Eingetragen oder aktualisiert am 14.01.2009
Eingliederungszuschuss bei Arbeitsverhältnis zwischen Verwandten auch ohne Vermittlungsauftrag der Agentur für Arbeit
Urteil des BSG vom 06.05.2008

Bei einem Arbeitsverhältnis zwischen Verwandten darf die Agentur für Arbeit die Zahlung eines Eingliederungszuschusses nicht davon abhängig machen, dass die Initiative für das Arbeitsverhältnis von der Agentur hätte ausgehen müssen und das Vermittlungsangebot des Arbeitgebers ohne Beschränkung auf eine bestimmte Person gemacht wurde, da diese Voraussetzungen der gesetzlichen Regelung nicht zu entnehmen sind.
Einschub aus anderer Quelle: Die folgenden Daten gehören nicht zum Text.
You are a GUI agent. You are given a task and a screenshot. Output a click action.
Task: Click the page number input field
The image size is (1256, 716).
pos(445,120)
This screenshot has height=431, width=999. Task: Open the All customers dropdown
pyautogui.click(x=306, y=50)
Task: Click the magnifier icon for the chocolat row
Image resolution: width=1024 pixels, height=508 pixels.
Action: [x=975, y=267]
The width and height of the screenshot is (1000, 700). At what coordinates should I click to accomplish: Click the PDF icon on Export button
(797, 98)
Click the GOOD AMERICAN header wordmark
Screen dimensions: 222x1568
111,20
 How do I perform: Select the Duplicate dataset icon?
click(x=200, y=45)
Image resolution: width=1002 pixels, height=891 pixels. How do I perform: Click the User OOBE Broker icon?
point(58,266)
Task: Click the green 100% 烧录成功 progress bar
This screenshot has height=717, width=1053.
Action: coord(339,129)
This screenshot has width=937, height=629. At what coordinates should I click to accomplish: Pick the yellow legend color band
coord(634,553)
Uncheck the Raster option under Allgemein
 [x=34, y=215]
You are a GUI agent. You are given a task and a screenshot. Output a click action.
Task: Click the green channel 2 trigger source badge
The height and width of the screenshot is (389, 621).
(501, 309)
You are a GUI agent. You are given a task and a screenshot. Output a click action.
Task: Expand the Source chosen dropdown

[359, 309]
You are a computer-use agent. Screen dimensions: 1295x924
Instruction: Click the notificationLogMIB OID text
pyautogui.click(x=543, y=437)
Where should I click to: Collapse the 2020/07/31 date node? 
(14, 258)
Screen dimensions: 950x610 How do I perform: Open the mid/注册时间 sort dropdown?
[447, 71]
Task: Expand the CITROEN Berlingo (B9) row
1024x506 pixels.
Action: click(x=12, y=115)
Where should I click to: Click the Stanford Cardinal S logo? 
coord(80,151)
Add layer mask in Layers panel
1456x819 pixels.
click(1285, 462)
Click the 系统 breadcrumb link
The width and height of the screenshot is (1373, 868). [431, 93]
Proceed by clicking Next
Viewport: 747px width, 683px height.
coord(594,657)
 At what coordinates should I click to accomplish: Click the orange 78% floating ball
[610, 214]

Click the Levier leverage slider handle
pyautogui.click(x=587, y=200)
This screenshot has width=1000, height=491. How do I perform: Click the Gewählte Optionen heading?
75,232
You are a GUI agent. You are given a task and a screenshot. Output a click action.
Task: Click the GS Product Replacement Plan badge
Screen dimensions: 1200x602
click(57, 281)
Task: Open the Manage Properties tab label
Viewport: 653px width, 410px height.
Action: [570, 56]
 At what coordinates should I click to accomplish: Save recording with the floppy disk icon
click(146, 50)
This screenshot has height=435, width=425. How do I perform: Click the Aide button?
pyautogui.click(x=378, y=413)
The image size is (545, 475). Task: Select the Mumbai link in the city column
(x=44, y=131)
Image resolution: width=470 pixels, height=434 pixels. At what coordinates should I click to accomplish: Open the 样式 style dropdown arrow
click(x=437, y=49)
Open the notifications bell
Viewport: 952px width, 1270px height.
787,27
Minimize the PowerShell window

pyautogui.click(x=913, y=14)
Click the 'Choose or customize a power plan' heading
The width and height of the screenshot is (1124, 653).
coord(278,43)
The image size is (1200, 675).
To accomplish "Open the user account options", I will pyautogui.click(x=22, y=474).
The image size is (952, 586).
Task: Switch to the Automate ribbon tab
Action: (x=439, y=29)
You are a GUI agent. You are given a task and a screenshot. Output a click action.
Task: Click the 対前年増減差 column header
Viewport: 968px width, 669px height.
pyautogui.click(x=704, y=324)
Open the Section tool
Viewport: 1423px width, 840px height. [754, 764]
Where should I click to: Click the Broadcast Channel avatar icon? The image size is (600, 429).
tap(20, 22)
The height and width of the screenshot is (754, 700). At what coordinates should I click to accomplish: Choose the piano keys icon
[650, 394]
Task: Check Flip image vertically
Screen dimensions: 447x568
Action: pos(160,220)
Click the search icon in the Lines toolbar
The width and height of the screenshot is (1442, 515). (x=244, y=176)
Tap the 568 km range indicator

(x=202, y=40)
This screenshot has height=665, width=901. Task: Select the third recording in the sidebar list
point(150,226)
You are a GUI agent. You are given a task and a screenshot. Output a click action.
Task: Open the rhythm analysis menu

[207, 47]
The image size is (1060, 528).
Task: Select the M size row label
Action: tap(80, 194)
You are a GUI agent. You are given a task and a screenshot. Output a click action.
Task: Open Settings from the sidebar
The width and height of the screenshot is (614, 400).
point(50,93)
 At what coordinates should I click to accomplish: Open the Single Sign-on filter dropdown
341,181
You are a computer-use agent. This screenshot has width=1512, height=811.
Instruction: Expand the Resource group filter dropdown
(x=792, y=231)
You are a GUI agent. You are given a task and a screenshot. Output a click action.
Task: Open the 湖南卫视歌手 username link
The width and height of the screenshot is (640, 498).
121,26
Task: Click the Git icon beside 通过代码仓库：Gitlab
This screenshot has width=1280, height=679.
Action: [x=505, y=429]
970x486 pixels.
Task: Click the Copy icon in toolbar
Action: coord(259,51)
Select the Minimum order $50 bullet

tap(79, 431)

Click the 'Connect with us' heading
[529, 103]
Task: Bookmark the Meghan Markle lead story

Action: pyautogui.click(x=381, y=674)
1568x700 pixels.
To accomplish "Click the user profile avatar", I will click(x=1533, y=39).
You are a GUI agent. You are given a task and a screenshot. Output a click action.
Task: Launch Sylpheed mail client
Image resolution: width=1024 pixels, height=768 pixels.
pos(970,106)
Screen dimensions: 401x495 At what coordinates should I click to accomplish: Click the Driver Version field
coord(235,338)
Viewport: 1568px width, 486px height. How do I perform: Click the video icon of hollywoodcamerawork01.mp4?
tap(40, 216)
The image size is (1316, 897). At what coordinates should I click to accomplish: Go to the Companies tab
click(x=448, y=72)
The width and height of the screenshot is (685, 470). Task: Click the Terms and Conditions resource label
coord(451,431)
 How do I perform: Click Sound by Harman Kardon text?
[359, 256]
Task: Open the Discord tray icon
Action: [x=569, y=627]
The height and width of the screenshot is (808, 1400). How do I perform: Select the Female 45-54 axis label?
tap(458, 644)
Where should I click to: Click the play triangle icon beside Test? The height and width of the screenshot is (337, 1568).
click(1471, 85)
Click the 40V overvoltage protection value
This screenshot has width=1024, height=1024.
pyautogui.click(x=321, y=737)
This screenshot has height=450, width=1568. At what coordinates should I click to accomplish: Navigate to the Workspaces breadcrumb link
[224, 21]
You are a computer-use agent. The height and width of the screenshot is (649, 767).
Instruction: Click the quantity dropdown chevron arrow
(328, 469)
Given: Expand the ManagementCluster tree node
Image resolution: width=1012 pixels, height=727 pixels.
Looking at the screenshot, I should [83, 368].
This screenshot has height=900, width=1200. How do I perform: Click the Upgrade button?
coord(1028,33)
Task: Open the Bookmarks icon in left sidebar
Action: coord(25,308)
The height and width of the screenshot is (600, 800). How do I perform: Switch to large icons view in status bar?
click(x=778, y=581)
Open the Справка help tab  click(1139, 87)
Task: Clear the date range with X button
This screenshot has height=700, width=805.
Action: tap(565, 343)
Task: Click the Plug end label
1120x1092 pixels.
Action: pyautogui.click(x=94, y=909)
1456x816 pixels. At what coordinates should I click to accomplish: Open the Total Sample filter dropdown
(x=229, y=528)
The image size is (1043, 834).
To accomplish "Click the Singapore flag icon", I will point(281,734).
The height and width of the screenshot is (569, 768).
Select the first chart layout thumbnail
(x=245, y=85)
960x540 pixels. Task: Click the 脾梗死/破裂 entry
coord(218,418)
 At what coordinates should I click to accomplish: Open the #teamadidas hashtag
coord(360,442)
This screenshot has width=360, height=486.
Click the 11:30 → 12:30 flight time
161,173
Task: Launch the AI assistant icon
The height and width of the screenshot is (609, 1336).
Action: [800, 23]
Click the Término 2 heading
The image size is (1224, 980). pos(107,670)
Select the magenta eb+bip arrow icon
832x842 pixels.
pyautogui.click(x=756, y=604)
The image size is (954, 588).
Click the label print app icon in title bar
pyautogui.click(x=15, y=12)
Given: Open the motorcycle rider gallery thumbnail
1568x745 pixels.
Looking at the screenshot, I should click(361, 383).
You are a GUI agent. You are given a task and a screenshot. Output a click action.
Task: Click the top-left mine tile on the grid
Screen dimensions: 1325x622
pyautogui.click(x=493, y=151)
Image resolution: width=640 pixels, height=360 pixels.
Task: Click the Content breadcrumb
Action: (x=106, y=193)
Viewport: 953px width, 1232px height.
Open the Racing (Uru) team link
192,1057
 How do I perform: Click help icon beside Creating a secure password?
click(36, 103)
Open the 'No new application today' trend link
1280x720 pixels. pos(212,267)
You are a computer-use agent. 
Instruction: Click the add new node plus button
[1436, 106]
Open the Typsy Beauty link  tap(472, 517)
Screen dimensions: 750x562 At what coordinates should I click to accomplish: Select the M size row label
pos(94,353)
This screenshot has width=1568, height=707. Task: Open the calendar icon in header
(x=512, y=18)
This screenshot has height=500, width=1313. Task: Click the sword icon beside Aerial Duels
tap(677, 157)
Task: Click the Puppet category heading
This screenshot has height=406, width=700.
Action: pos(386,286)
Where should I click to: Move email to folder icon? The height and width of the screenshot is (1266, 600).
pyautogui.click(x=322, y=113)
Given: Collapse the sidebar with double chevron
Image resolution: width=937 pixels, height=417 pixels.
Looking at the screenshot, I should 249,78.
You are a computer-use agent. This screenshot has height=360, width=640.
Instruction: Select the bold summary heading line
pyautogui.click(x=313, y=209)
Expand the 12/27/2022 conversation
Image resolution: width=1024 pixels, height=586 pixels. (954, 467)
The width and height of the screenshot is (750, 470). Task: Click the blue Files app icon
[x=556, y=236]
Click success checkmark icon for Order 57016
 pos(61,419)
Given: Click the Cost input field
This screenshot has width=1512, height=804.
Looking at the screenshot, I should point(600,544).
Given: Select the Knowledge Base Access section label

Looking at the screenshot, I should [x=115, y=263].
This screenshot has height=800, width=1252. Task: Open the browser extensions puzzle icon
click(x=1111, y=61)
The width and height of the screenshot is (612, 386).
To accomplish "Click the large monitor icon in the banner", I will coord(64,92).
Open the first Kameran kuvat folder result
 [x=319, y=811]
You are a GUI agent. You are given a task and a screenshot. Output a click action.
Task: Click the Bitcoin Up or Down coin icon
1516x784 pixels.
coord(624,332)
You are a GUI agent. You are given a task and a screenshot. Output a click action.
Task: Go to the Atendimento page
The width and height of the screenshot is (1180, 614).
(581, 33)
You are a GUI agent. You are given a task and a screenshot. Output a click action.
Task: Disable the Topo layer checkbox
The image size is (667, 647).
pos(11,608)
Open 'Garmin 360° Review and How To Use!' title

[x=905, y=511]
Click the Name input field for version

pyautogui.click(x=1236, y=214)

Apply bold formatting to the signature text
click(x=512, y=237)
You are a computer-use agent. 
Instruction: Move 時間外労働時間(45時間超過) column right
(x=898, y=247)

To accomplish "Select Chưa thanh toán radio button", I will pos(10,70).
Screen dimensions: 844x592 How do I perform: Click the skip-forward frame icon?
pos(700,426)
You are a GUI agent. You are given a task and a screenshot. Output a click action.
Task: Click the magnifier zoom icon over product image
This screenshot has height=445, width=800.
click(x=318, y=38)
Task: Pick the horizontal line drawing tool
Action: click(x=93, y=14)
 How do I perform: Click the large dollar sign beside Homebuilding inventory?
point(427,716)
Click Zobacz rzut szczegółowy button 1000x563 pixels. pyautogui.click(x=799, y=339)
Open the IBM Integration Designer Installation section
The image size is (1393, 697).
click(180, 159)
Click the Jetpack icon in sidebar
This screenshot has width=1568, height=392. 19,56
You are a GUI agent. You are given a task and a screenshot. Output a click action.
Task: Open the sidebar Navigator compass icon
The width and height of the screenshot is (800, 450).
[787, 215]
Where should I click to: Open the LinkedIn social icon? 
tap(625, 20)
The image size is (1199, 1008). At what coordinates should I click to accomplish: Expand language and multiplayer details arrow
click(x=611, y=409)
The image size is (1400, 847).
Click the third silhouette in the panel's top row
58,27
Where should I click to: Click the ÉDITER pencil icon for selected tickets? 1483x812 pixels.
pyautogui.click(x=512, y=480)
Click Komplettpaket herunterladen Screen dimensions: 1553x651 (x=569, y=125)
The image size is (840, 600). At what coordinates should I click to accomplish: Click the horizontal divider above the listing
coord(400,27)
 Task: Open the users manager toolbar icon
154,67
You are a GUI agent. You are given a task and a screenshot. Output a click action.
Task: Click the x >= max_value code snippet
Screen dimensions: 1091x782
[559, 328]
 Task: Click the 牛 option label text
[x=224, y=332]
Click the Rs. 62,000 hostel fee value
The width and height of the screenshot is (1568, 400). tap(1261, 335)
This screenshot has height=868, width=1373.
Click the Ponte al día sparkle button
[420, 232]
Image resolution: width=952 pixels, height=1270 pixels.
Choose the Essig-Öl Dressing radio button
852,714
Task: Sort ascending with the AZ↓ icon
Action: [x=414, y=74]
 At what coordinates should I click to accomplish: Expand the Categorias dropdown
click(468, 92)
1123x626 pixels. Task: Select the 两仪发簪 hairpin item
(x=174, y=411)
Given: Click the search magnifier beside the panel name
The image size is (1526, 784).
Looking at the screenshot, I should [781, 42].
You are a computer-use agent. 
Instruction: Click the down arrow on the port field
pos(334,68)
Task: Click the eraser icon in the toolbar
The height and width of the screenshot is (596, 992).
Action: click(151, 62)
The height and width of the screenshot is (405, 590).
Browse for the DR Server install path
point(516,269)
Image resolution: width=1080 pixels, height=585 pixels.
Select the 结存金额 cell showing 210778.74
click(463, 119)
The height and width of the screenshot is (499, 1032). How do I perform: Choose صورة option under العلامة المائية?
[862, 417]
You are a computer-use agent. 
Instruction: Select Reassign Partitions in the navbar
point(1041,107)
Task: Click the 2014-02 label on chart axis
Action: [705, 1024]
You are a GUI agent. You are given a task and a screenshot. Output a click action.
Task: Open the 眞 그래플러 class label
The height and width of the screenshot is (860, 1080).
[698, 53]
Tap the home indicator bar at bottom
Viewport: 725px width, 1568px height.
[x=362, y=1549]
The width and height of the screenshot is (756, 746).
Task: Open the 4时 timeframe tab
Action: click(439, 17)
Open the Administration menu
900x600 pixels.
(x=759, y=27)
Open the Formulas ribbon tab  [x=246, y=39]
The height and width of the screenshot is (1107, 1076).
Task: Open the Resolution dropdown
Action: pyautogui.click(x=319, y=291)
Die Verweigerung eines Eingliederungszuschusses unter Verweis auf eine ermessenslenkende Dienstanweisung und die damit einhergehende Selbstbindung der Verwaltung ist aber dann rechtmäßig, wenn das Arbeitgeberinteresse an der Einstellung einer bestimmten Person das Arbeitsmarktinteresse überwiegt – ein Ermessen ist in einem solchen Fall nicht mehr gegeben.